Last month, my friend Christina and her boyfriend were in town for the day and, needing a dinner spot near Harvard Square, we headed to Russell House Tavern. Shockingly, this was my first time at RHT. It had been on my to-go-to list ever since it opened and I’d browsed the menu no fewer than a dozen times over the past two years. We went on one of those summery-spring nights, and would have loved to have eaten on one of the patio tables, but the wait was too long. Luckily, the hostess was able to snag us a table inside on the first floor where the front windows were thrown open, as opposed to the lower level.
Archer Farm Steak Tartare with toasted caper brioche and Cavendish Farm quail egg yolk.

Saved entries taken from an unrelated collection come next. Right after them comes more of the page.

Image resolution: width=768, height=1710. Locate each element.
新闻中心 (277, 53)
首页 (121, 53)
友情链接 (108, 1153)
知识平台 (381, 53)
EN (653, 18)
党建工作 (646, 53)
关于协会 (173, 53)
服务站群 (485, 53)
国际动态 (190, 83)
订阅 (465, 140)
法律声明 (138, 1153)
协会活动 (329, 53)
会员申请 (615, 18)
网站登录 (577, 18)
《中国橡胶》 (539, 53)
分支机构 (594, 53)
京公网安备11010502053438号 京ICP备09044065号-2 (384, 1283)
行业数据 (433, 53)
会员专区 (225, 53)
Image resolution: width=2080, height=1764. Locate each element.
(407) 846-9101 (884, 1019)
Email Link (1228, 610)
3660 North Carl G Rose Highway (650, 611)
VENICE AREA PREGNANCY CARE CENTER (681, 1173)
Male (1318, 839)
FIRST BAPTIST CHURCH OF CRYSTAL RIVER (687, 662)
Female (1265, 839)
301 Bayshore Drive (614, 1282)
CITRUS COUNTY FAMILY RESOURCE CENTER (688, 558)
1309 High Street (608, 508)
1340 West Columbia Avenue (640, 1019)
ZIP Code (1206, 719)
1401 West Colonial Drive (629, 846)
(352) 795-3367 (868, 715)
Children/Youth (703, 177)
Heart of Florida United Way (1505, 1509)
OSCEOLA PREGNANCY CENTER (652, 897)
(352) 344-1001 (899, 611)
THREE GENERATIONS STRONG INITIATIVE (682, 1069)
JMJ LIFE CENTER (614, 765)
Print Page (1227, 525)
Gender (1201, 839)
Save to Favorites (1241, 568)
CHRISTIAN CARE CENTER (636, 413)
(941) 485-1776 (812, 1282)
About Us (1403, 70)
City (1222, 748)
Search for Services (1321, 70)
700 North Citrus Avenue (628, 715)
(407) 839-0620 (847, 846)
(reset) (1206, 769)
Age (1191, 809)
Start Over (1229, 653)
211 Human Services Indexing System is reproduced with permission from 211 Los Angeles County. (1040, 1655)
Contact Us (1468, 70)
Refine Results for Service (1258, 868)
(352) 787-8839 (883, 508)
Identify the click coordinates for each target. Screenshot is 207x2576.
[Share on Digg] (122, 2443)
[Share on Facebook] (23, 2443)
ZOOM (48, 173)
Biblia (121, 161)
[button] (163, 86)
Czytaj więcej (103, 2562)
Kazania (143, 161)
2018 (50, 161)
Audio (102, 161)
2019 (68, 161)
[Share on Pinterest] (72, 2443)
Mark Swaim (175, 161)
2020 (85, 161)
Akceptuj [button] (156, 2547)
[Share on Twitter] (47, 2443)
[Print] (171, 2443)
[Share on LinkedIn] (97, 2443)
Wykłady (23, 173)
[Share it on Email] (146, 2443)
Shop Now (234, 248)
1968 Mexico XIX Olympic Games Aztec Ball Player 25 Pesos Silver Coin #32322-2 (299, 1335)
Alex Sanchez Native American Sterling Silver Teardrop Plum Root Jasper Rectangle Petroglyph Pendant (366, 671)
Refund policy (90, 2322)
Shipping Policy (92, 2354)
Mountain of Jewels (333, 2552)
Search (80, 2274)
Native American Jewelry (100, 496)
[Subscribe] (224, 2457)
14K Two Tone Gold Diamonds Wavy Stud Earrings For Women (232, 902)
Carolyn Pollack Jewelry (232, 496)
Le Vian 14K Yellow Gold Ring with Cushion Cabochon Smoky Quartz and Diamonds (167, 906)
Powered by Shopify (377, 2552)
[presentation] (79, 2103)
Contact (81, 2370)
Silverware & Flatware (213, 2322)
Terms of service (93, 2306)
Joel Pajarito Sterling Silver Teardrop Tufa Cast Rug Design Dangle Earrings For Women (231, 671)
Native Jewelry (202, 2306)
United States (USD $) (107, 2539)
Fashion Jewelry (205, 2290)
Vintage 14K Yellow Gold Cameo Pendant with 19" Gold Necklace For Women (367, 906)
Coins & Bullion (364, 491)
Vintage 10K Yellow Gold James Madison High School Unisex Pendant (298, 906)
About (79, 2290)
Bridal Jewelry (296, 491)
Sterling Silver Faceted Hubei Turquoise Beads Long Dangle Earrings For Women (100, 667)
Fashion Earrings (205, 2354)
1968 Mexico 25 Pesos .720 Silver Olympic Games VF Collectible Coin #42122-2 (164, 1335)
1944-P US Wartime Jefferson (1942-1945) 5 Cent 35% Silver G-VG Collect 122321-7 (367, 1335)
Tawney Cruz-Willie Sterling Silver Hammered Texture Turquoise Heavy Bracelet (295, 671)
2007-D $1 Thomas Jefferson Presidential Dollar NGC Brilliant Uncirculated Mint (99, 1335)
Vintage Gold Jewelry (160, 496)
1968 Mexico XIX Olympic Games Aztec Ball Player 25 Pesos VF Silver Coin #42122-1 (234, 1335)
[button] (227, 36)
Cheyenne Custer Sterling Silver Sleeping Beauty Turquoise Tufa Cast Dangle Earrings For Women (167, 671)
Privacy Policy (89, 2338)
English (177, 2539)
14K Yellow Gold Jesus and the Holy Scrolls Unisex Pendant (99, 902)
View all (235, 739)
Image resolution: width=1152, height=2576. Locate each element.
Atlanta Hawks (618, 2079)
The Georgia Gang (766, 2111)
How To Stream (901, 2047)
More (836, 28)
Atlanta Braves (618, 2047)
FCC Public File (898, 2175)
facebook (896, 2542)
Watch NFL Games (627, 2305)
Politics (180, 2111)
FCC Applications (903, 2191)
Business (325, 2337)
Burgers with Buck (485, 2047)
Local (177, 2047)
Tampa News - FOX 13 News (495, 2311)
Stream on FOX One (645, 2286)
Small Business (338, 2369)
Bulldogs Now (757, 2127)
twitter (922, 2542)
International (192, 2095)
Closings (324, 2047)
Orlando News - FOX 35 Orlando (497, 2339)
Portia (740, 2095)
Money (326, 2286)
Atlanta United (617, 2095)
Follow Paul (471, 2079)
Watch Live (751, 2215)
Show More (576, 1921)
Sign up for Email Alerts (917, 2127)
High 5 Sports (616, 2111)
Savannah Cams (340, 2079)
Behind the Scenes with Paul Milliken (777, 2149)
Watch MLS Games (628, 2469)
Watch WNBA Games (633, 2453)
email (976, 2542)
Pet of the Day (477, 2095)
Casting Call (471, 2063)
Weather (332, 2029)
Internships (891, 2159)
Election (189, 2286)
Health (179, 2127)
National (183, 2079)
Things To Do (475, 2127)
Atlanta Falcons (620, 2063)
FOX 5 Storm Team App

The Local Leaf Salad with walnuts (we substituted pine nuts), dried figs, and mustard-cider vinaigrette. A perfectly enjoyable standard salad with a hearty amount of greens. If we hadn’t been sharing, I would have opted for the more exciting kale and pine nut salad with lemon and pecorino.
This dish was the kind of creation I was expecting at Russell House. Farro, with fiddleheads, peas, cider-soaked cherries and sassafras. It was a small plate special that also came with salmon belly, but they happily left the salmon out at my request. I absolutely love farro, and the tender fiddleheads and sweet cherries were a nice contrast to the nutty, chewy grain. It was an excellent spring dish, and if this were to be offered regularly for at least the rest of the season, I’d happily return for it.
Ever since I first spotted it on the menu, I’ve wanted The Andria pizza with burrata, black mission fig, and sweet garlic. The dried fig and melted cheese is a delightful chewy, sweet and salty combination. The crust is practically paper thin, crisp around the edge and nicely chewy in the center. Though it certainly doesn’t detract from it, I don’t think burrata is necessary on a pizza, as it loses what makes the cheese special when it’s melted onto a crust. I much prefer to have burrata in fresh form.
Russell House is lauded for its charcuterie selection, burger, and other meat items. However, the pizza, salad and small plate offerings deserve equally high praise and I loved the few I tried on my first visit. Pay close attention to the specials, as they do an excellent job of showcasing what is in season at the moment. Chef Michael Scelfo knows his way around a vegetable just as well as he knows his way around an animal.